Background: Interleukin (IL)-37 is a potent anti-inflammatory cytokine of the IL-1 family that can broadly suppress inflammation and immunity. Extracellularly, IL-37 signals via formation of a functional complex with the receptor proteins IL-1R8 and IL-1R5 on the cell surface to initiate its anti-inflammatory signaling cascade. However, the expression and regulation of the IL-37 receptor (IL-37R) and its effect on the intracellular mechanism of action of IL-37 are not fully understood.
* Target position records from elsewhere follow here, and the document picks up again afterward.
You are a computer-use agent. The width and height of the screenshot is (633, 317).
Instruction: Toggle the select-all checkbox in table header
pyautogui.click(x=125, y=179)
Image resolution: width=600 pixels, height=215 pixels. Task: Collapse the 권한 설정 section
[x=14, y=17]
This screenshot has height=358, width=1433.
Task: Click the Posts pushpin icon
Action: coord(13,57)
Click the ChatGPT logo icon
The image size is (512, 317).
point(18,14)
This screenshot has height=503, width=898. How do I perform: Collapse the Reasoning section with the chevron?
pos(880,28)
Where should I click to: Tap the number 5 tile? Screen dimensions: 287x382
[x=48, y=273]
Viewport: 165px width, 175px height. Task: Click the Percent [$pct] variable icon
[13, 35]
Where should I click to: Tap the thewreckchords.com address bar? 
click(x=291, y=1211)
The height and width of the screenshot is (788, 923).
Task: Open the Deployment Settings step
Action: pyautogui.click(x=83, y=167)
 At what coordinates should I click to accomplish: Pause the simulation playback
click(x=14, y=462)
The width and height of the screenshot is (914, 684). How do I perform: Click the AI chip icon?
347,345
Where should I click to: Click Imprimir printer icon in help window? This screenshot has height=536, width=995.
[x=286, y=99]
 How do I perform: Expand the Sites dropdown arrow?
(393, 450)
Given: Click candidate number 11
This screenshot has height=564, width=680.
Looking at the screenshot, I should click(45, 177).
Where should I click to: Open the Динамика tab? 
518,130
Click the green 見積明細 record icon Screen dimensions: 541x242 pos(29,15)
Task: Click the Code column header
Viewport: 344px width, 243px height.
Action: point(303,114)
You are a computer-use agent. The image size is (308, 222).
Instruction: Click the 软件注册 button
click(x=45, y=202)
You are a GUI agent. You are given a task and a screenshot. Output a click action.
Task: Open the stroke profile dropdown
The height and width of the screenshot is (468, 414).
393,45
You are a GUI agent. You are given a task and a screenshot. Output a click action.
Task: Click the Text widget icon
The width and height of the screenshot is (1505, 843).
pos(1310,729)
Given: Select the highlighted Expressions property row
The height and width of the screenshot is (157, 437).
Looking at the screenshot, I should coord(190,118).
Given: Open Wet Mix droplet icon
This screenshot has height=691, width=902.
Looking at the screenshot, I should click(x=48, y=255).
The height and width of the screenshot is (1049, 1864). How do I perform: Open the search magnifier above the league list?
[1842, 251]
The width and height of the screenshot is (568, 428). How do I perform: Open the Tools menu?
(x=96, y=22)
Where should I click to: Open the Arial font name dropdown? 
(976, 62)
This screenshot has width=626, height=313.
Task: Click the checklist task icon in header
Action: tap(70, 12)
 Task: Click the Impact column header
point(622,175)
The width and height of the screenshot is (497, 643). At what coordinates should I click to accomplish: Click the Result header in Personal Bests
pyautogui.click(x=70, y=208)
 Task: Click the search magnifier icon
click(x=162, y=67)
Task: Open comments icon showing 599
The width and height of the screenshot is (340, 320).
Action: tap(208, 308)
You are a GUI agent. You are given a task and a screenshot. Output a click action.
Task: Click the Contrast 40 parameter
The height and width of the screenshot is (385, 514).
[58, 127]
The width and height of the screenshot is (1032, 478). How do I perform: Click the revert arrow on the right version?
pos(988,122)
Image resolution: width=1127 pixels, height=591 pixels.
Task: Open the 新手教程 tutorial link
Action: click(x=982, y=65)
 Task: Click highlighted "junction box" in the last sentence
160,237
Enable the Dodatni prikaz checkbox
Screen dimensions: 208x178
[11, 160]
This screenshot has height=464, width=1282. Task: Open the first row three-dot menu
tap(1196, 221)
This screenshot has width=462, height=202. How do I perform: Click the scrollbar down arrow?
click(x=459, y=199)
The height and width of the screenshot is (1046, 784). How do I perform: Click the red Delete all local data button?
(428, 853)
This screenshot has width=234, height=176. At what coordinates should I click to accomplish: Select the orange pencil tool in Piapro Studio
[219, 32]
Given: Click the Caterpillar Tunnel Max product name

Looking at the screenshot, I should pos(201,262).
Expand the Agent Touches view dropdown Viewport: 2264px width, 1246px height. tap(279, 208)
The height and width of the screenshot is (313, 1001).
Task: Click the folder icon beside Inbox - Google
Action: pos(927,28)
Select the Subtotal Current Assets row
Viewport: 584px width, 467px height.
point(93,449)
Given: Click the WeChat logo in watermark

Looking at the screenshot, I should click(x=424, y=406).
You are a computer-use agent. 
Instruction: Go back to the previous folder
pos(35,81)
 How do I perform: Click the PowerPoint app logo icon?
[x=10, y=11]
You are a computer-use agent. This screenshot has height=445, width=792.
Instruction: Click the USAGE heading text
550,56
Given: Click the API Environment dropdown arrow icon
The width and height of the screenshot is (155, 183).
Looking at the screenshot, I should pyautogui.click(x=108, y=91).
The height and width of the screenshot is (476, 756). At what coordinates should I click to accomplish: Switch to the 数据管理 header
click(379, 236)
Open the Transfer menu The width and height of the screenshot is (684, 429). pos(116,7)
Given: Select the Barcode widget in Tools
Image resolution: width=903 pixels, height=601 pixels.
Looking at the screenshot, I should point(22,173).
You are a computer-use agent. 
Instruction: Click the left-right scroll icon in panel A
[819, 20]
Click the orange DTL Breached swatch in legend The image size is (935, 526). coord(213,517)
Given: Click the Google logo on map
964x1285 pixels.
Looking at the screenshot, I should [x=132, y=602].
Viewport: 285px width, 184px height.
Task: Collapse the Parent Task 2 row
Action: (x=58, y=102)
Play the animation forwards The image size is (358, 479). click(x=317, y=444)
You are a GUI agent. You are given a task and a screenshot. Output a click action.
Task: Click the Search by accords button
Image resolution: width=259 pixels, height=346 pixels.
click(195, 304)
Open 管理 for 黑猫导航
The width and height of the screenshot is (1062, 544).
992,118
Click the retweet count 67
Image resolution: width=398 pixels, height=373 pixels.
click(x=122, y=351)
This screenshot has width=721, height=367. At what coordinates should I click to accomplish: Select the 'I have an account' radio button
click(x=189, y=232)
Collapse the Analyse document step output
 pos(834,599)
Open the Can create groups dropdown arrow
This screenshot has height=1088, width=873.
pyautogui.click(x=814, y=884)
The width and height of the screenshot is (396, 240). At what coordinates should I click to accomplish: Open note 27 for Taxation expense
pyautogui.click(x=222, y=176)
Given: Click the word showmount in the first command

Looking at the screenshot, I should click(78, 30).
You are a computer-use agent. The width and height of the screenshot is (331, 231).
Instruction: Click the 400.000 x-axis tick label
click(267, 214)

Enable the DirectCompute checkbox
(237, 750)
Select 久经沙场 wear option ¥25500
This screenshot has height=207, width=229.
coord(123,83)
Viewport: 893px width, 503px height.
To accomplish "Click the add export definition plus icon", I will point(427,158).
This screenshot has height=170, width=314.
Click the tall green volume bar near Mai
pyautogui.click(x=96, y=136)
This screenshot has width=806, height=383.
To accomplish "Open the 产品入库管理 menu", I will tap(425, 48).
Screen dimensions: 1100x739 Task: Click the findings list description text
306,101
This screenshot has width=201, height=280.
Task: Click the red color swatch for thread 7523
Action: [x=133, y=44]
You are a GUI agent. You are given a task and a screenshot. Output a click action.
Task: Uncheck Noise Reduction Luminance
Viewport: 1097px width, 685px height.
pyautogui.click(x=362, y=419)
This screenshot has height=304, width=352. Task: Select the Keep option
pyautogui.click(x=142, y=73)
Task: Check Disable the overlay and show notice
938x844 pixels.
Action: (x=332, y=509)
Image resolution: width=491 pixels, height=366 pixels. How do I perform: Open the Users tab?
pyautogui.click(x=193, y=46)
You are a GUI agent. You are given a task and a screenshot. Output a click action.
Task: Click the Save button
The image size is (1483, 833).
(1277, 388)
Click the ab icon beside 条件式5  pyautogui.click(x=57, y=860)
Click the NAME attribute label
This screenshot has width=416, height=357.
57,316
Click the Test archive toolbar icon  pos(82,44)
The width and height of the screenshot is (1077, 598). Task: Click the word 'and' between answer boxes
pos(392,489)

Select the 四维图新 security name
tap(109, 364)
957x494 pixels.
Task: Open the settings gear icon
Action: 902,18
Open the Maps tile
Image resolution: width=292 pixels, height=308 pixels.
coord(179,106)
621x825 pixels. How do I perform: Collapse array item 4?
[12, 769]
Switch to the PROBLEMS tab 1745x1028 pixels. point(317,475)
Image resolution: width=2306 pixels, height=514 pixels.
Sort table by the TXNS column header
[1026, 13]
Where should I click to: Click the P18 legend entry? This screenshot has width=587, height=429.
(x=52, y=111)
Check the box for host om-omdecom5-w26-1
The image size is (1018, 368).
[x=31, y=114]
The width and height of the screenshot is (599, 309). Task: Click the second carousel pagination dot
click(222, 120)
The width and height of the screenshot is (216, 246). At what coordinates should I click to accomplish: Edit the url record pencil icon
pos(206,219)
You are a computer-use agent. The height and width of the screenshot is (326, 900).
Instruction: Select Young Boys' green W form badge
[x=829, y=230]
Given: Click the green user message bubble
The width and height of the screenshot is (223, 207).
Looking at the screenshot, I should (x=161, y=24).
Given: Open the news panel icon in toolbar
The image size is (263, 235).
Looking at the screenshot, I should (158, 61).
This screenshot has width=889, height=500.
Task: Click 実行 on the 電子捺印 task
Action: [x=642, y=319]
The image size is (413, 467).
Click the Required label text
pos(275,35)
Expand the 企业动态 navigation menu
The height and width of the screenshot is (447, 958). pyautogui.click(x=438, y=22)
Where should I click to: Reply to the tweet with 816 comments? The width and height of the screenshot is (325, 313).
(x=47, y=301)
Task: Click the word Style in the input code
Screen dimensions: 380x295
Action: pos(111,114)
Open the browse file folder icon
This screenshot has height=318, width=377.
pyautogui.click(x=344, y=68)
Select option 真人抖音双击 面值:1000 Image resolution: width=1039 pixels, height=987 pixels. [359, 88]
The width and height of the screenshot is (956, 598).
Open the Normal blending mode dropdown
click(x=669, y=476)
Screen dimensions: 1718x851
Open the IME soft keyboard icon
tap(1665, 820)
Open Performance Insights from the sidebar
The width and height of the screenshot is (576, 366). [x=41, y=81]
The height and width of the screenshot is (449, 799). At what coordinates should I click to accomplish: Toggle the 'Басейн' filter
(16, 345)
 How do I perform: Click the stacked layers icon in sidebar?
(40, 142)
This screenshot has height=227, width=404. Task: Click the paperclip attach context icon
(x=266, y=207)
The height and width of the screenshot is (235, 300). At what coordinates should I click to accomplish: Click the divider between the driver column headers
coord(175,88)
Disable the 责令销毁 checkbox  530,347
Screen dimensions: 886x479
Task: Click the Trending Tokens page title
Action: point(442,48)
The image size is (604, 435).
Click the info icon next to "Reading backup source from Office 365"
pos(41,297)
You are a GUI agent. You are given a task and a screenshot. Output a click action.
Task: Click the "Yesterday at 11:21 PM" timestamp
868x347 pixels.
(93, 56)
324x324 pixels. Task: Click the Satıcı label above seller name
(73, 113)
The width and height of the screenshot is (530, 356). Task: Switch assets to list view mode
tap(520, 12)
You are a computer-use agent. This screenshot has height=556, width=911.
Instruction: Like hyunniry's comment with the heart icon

Methods: Here we characterised IL-37R expression in peripheral leukocyte subsets such as lymphocytes, monocytes, and dendritic cells in human whole blood from healthy donors and patients with inflammatory conditions including systemic lupus erythematosus, rheumatoid arthritis, and respiratory, neurological, and gastrointestinal disease. We also investigated the stimuli that induce IL-37R and the response of IL-37R+ cells to extracellular recombinant IL-37 stimulation.
Results: We show that T cells are the major contributor to the total IL-37R+ population in healthy adult whole blood and that monocytes and dendritic cells are highly inducible for IL-37R. We also observed differences in IL-37R expression between health and disease contexts which has implications for assessing donor-specific responses to IL-37.
Conclusion: IL-37 is a strategic target for drug development because of its ability to broadly suppress inflammation. Our study identifies the effector cells expressing IL-37R and their regulation and provides information for specific drug-target interaction studies.